Man Proposes, God Disposes forced me to leave behind the precedence that big blockbuster films have left in my mind. While they are good, I needed to appreciate this in a different way. Daniel Leo gives us a story that we think we’ve seen before, but with a twist. Man Proposes, God Disposes follows a story of an unplanned pregnancy and an intercontinental love story between Karol (Mateusz Nedza) and Bruna (Bruna Massarelli).
Karol and Bruna couldn’t be any more different, and I appreciate that those differences are embraced on screen rather than just shoved into a quickly solved love story. The situation is messy. A one night stand turned unplanned pregnancy with someone who lives in an entirely different continent than you isn’t an easy situation to deal with. But they do their best. Karol, despite his childish tendencies, steps up to the responsibility of being a father and Bruna, hard strung as she is, learns to make compromises for the benefit of their child.
With the dialogue being choppy at times, the actors still knocked their performances out of the park because quite honestly, the fact that the dialogue is rough at times makes the film feel that more realistic. It immerses you in the mindset of being in a foreign situation is a foreign space, just like Karol is. However, the dialogue isn’t even the most important part of the film. Sure, it initially helps us understand what is going on in terms of plot, however the majority of the storytelling is non-verbal which really is a testament to Daniel Leo’s ability as a storyteller. The last parts of the film are almost completely non-verbal, and I’d argue that they are the most intense and emotionally powerful scenes of the entire movie.
While the film as a whole is great, where its true strength lies in its visuals. Director Daniel Leo’s love for photography is evident in the form of his cinematography. Leo has an eye for beauty, both conventical and unconventional. With the film being set across areas of both Poland and Brazil, Leo is able to draw attention to what makes each place unique and really shows us how the differences in the worlds our main characters come from ultimately mesh and become one. Poland’s cold and dusky atmosphere is contradicted by Brazil’s warm and flourishing one.
However, the characters embody personality traits opposite of their own physical territory: Karol being portrayed as goofy and warm and Bruna, as a more straight-edged and cool, a rather nice juxtaposition. On top of the beautiful shots of the cities, Leo also uses his artistic eye to frame his characters in unique ways to further the story.
One in particular that comes to mind is when Karol first comes to Brazil and is knocking, about to enter Bruna’s apartment for the first time, the only way in which we see Karol is through the reflection in the door number, distorting Karol’s face and turning him every which way, a reflection of how his life is at this moment.

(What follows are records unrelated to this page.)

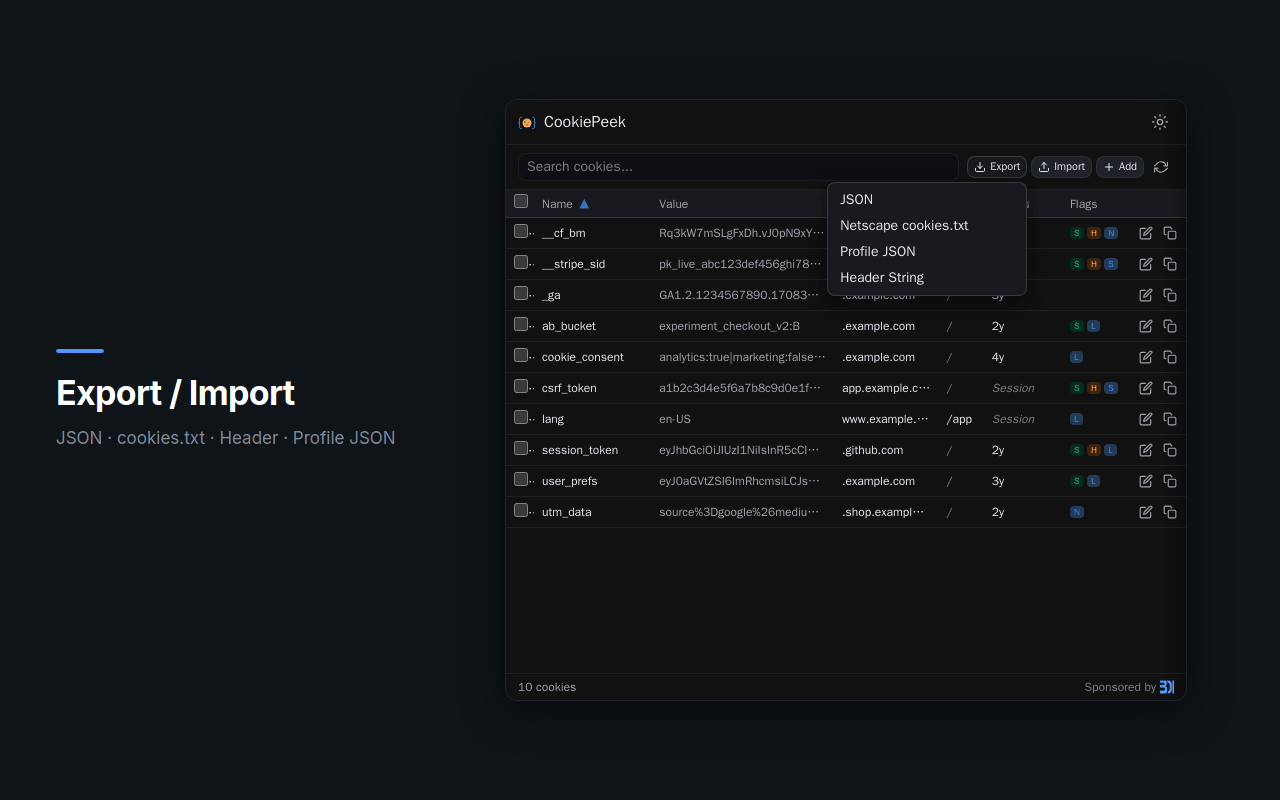Image resolution: width=1280 pixels, height=800 pixels.
Task: Tick the utm_data row checkbox
Action: pyautogui.click(x=521, y=511)
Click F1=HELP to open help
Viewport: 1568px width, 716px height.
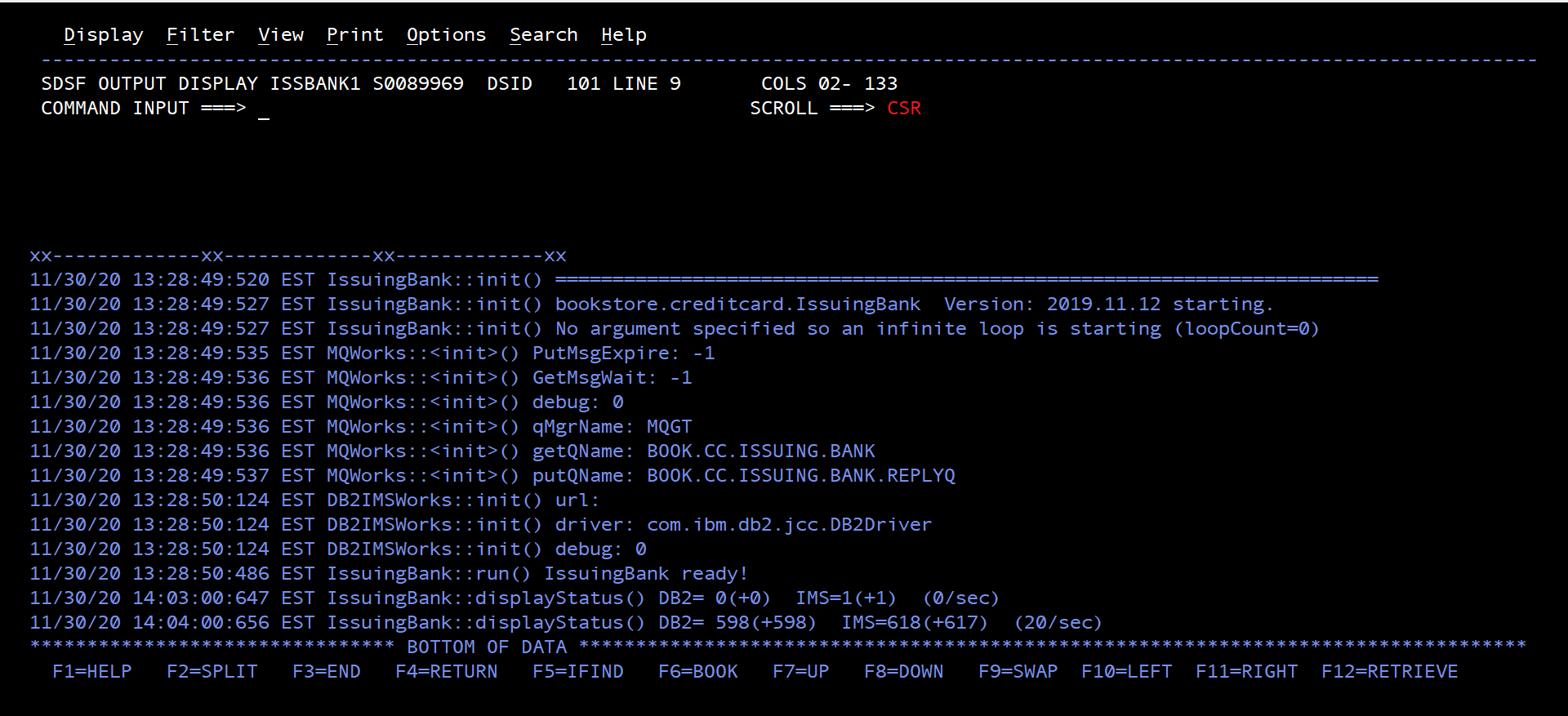click(91, 671)
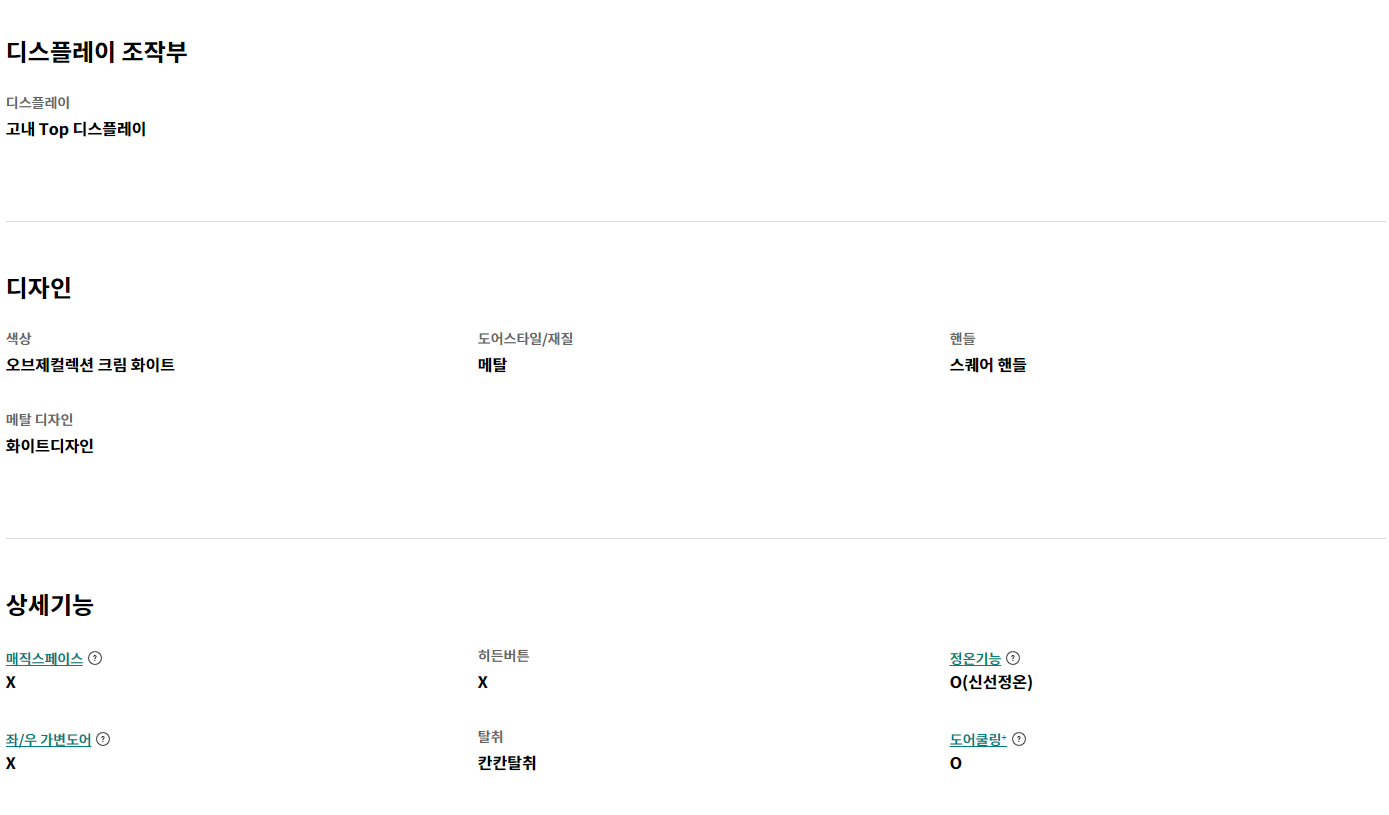Click the 히든버튼 label
This screenshot has width=1389, height=815.
pyautogui.click(x=503, y=656)
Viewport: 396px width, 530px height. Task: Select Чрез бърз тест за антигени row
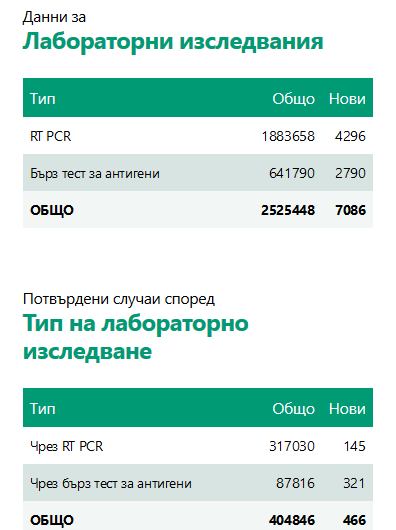click(198, 483)
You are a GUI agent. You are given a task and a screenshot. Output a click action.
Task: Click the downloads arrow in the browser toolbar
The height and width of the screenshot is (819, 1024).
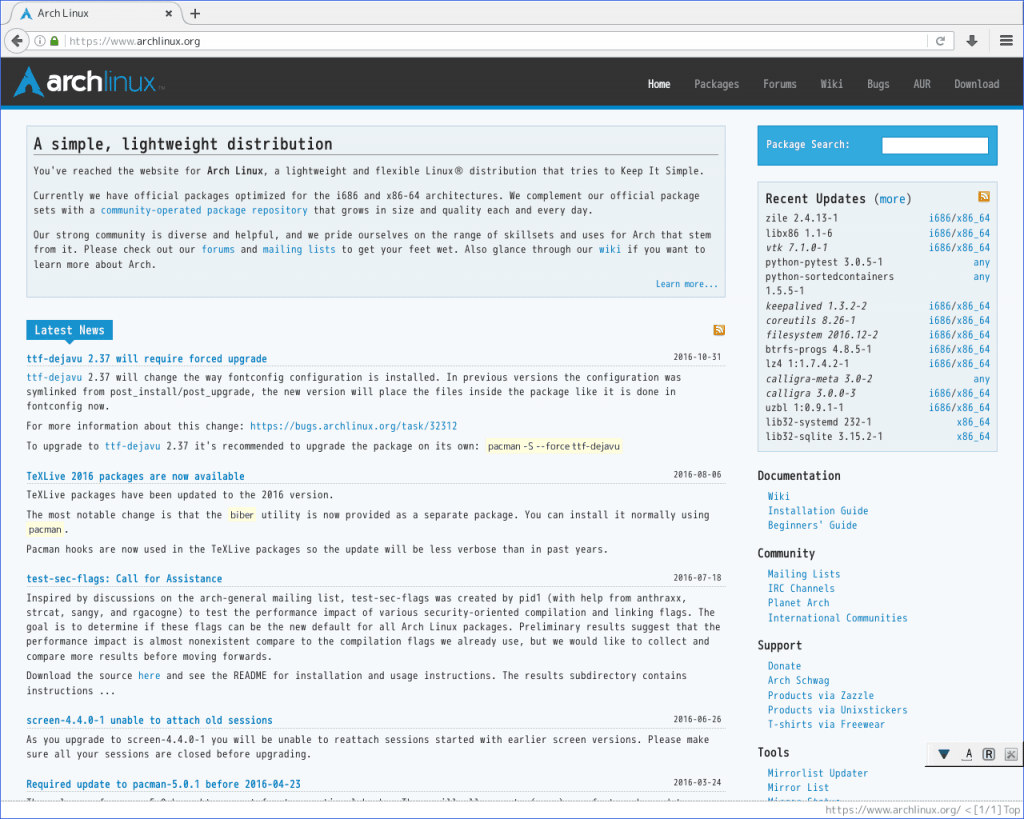971,41
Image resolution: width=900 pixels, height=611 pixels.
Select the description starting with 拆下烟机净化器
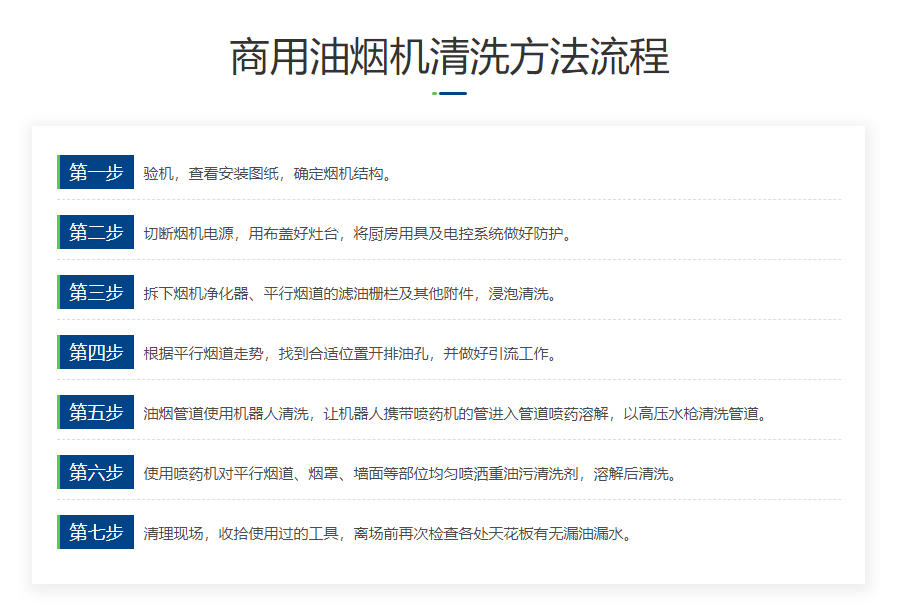point(349,293)
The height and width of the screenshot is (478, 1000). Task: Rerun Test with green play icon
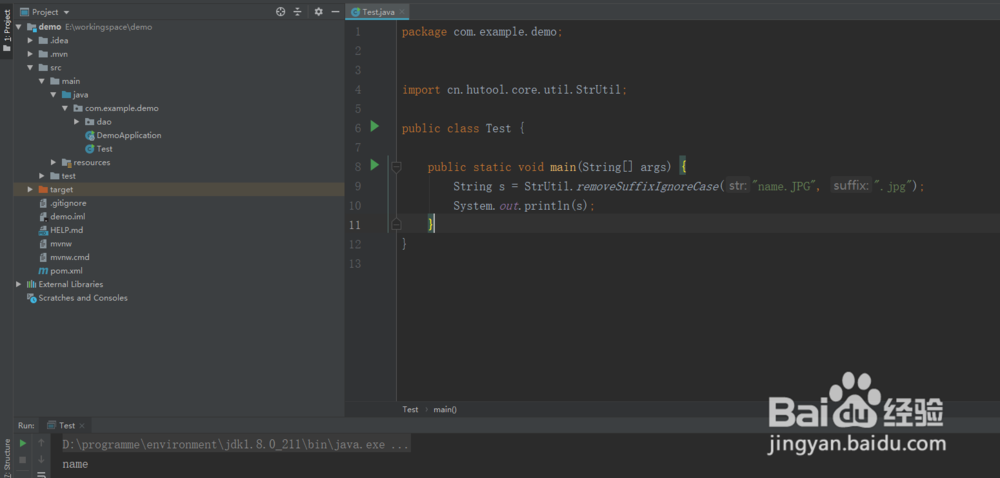pos(23,443)
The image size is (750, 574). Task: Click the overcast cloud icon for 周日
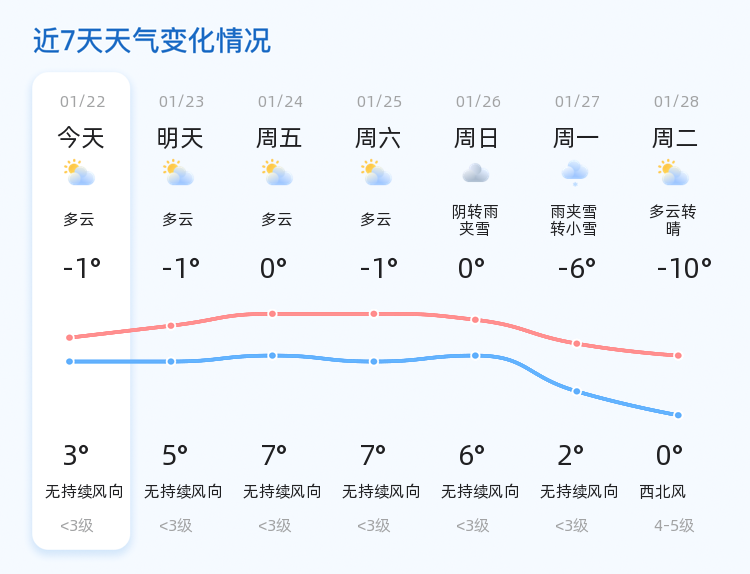click(475, 173)
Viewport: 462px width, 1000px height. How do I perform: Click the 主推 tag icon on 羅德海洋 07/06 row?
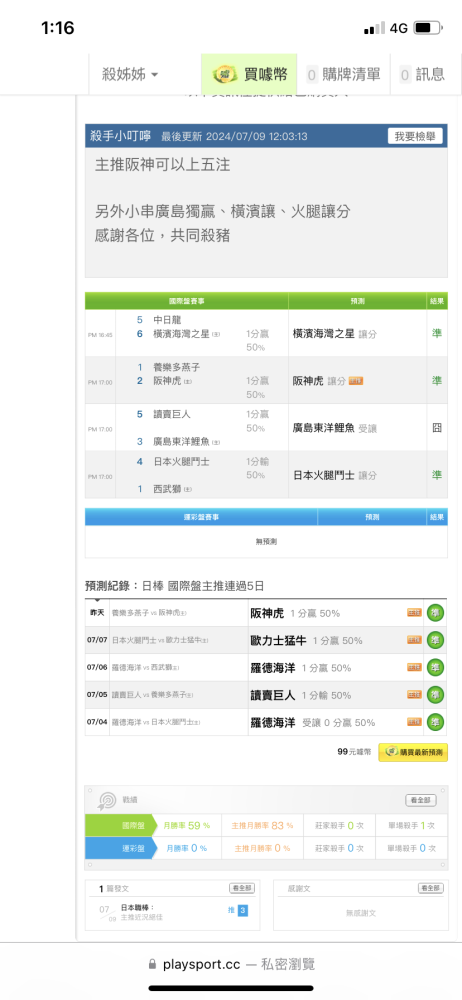(415, 668)
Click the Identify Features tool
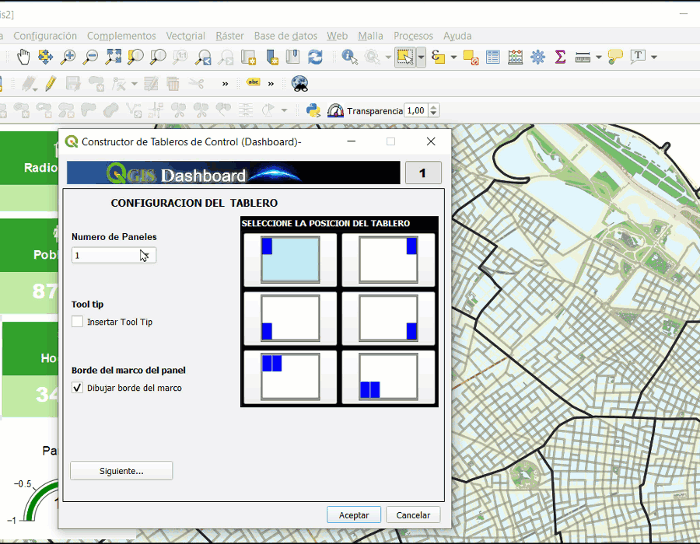Viewport: 700px width, 544px height. pos(349,57)
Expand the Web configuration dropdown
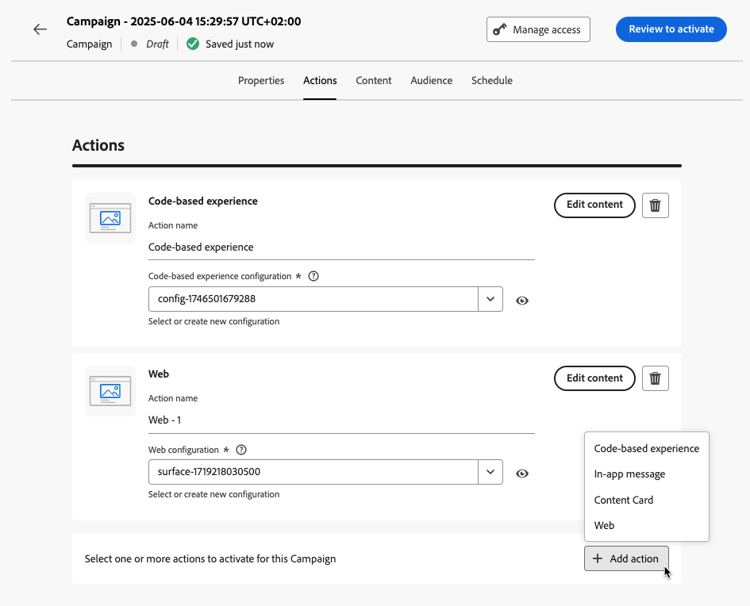The image size is (750, 606). (x=490, y=472)
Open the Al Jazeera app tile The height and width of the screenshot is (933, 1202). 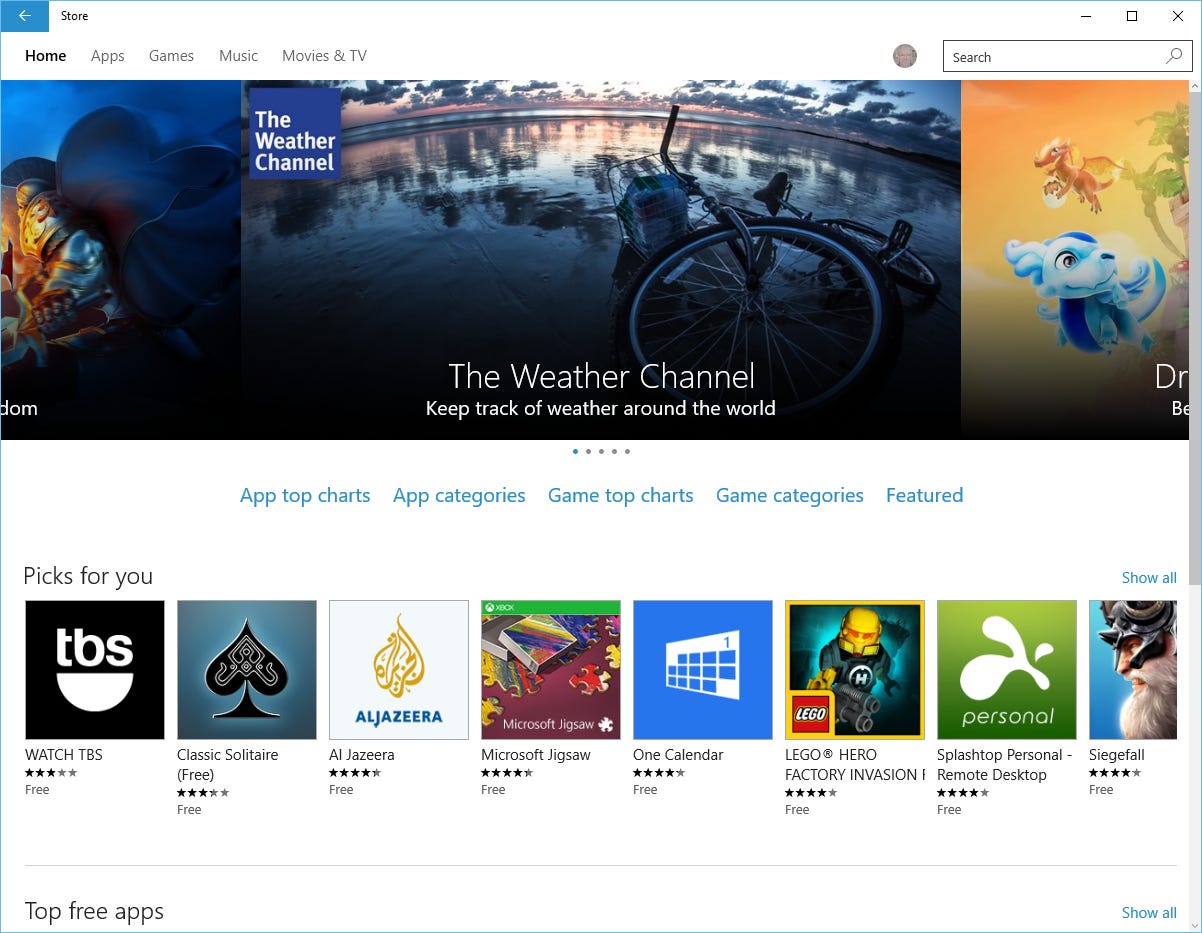point(398,669)
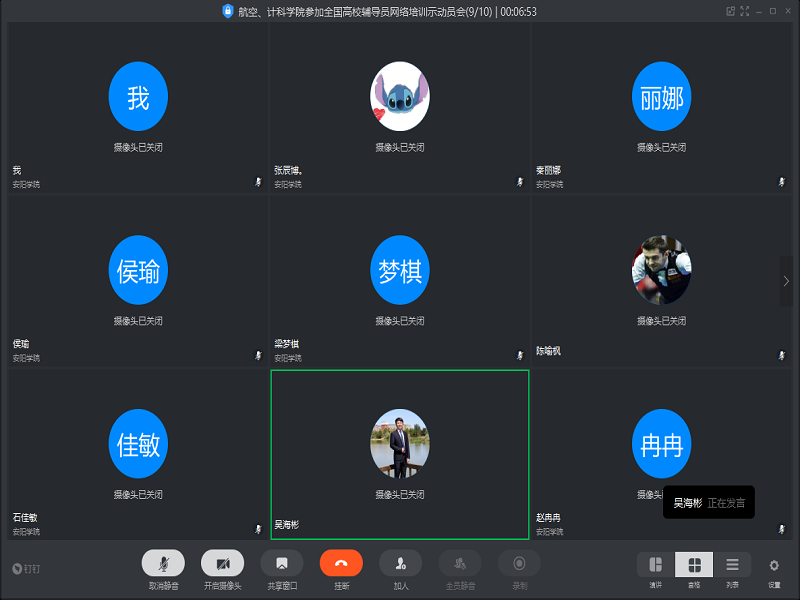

Overall, I really enjoyed the way Man Proposes, God Disposes shifted from the popular movie structure and made me look at things from a different perspective. If you’re looking for quick film that’s easily digestible, this isn’t the film for you. But I highly recommend you give it a try because as his directorial debut, Daniel Leo did a phenomenal job in showing us his artistic ability through this film and it can only go up from here.